On présente === comme la comparaison « stricte », exacte et infaillible. Pourtant, Simpson le souligne avec malice : === ment dans deux cas particuliers.

NaN === NaN; // false -- NaN n'est égal à RIEN, pas même à lui-même
0 === -0;    // true  -- alors que -0 est une valeur bien distincte

NaN (« not a number ») n'est égal à aucune valeur, pas même à un autre NaN. Et -0 — oui, c'est une valeur réelle, distincte, qu'on peut utiliser intentionnellement — est déclaré égal à 0 par ===. Pour ces deux cas, n'utilisez pas === :

Number.isNaN(NaN);      // true -- le test honnête pour NaN
Object.is(-0, 0);       // false -- distingue vraiment -0 de 0
Object.is(NaN, NaN);    // true -- marche aussi pour NaN

Number.isNaN(...) détecte fidèlement NaN ; Object.is(...) distingue -0 de 0 (et gère NaN aussi). Simpson le surnomme avec humour le « quadruple-égal » ====, la comparaison vraiment-vraiment-stricte. Moralité : === n'est pas la comparaison « exacte » absolue qu'on imagine.

La comparaison conditionnelle coercitive

La coercition ne se cache pas que dans ==. Elle agit chaque fois qu'une condition doit décider. Les if, les ternaires ? :, les tests de while et de for effectuent tous une comparaison implicite — et celle-ci est coercitive.

On croit souvent que if (x) revient à if (x == true). Ce modèle mental est faux. Le vrai mécanisme convertit x en booléen avec Boolean(x), puis évalue :

var x = "hello";

if (x) {
  // s'exécute : Boolean("hello") vaut true
}

if (x == true) {
  // ne s'exécute PAS !
}

Pourquoi ce décalage ? Avec x == true, JS coerce true vers le nombre 1, puis tente "hello" == 1, ce qui convertit "hello" en NaN : le test échoue.
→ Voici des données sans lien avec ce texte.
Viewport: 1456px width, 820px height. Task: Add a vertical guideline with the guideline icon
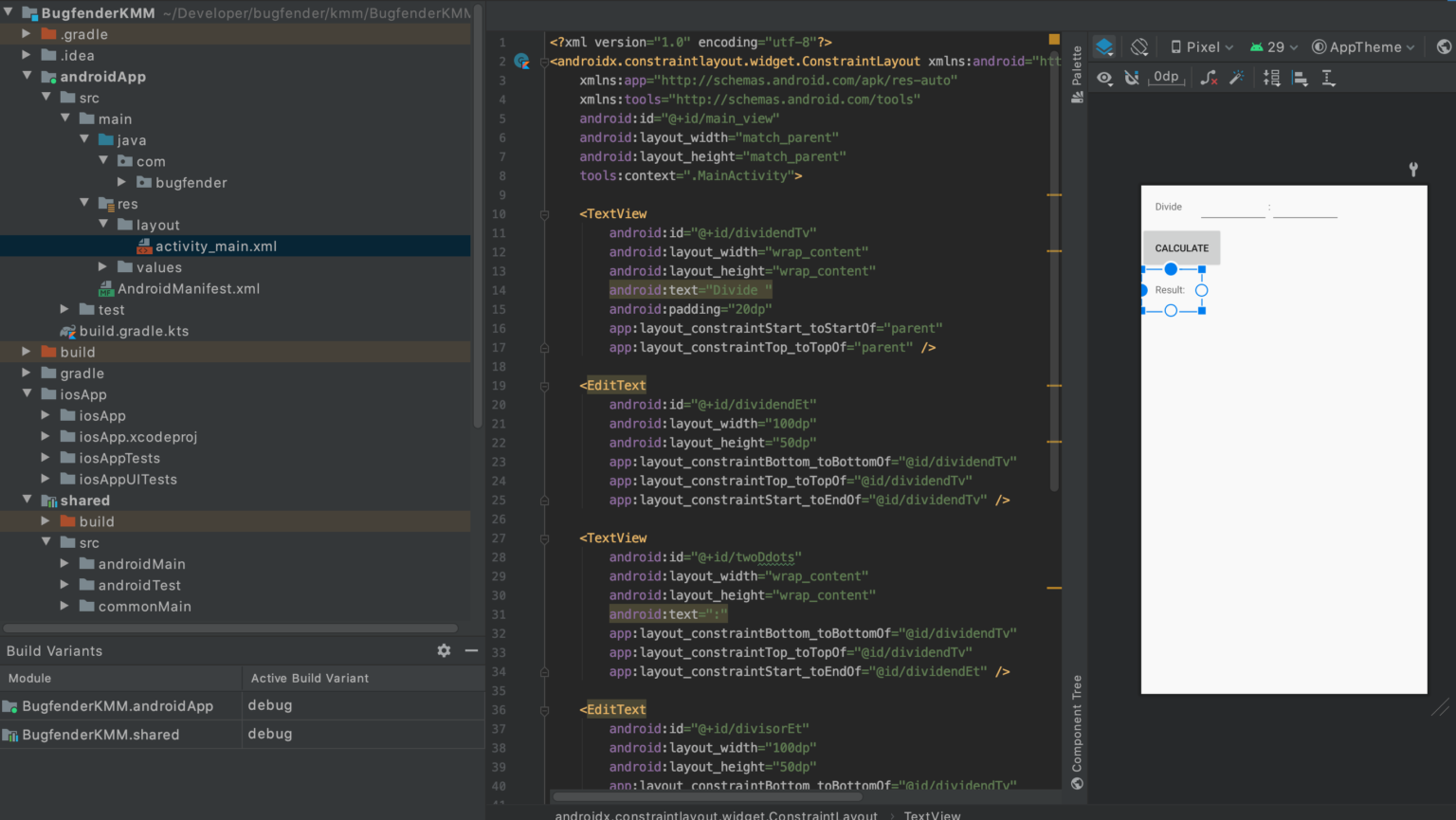[1328, 78]
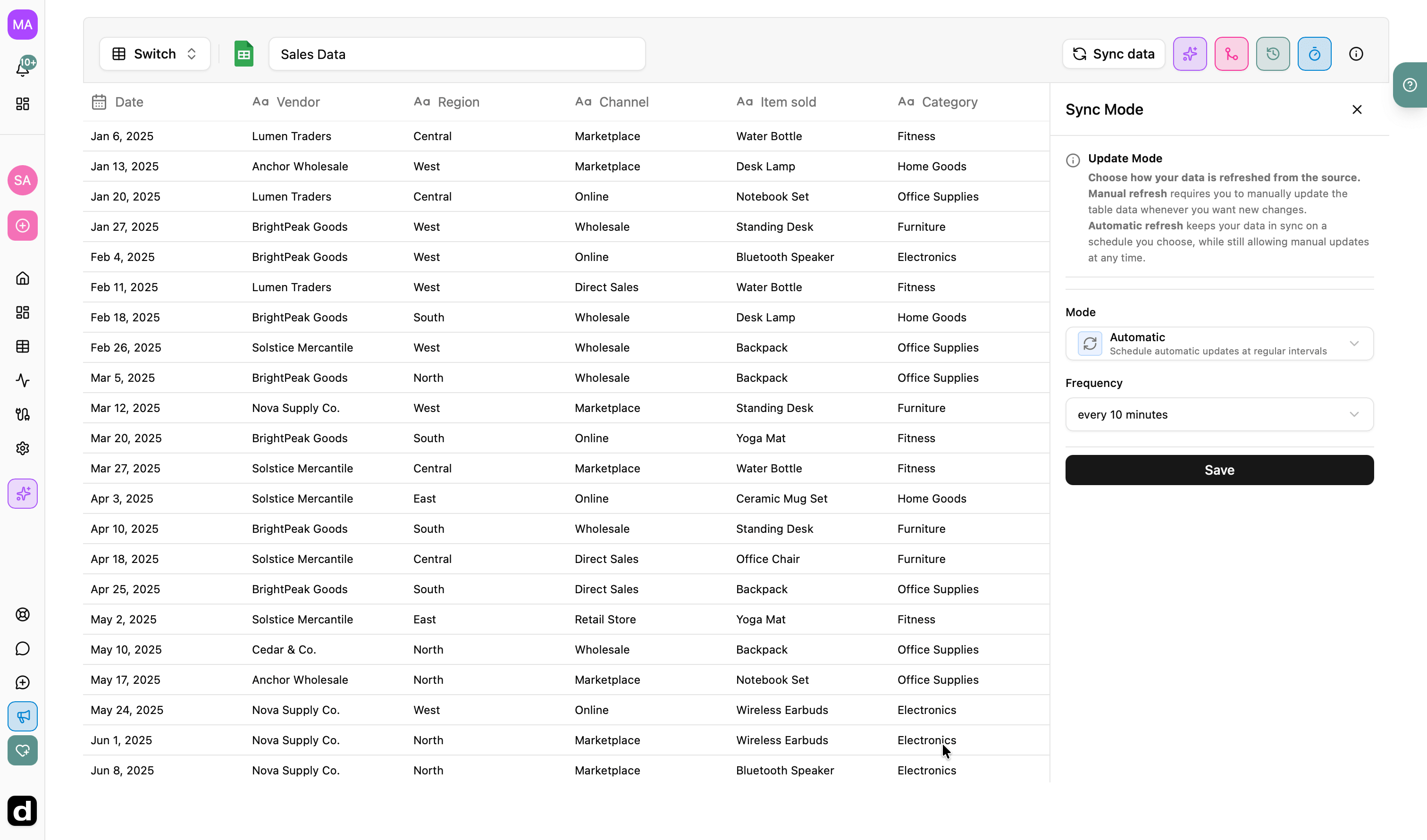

Avec if (x) en revanche, JS applique Boolean(x) directement. Le modèle exact est donc : if (Boolean(x) === true). La conversion en booléen précède toujours la décision — impossible d'y échapper.

Cette conversion repose sur deux listes à mémoriser. Les valeurs falsy (fausses) deviennent false ; toutes les autres sont truthy (vraies).

Valeurs falsyTout le reste est truthy
false"hello", "0", " " (chaîne non vide)
0, -042, -1, Infinity
"" (chaîne vide)[] (tableau vide !)
null{} (objet vide !)
undefinedfunction(){}
NaNnew Date()

Les valeurs falsy : false, 0 (et -0), 0n, "", null, undefined, NaN. Tout le reste est truthy — y compris les pièges classiques que sont le tableau vide [], l'objet vide {} et la chaîne "0", qui sont tous truthy. Connaître cette courte liste vous permet de lire correctement n'importe quelle condition.

Piège courant

[], {} et "0" sont truthy. Écrire if (monTableau) ne teste donc pas s'il est vide — un tableau vide passe le test. Pour la vacuité d'un tableau, testez if (monTableau.length > 0). Confondre « truthy » et « non vide » est une source de bugs récurrente.

À retenir

  • « Tout est un objet » est faux : JS a sept types primitifs réels (string, number, boolean, null, undefined, symbol, bigint), distincts des objets, tableaux et fonctions.
  • typeof a deux pièges : typeof null === "object" (bug historique), typeof unTableau === "object" (pas "array"), mais typeof uneFonction === "function".
  • Le type décide de la copie : primitives copiées par valeur (indépendantes), objets/tableaux/fonctions partagés par copie de référence (modifier l'un modifie l'autre). Aucun moyen de forcer l'autre comportement.
  • La coercition est une fonctionnalité, pas un défaut : == autorise la conversion de type quand les types diffèrent ; à types égaux, == et === sont identiques. Utilisez == quand les types peuvent différer et que vous le maîtrisez (ex. x == null).
  • === n'est pas infaillible : NaN === NaN vaut false, 0 === -0 vaut true. Préférez Number.isNaN(...) et Object.is(...) pour ces cas.
  • Les conditions coercent en booléen : if (x) équivaut à if (Boolean(x)). Mémorisez les valeurs falsy (false, 0, 0n, "", null, undefined, NaN) ; tout le reste, y compris [] et {}, est truthy.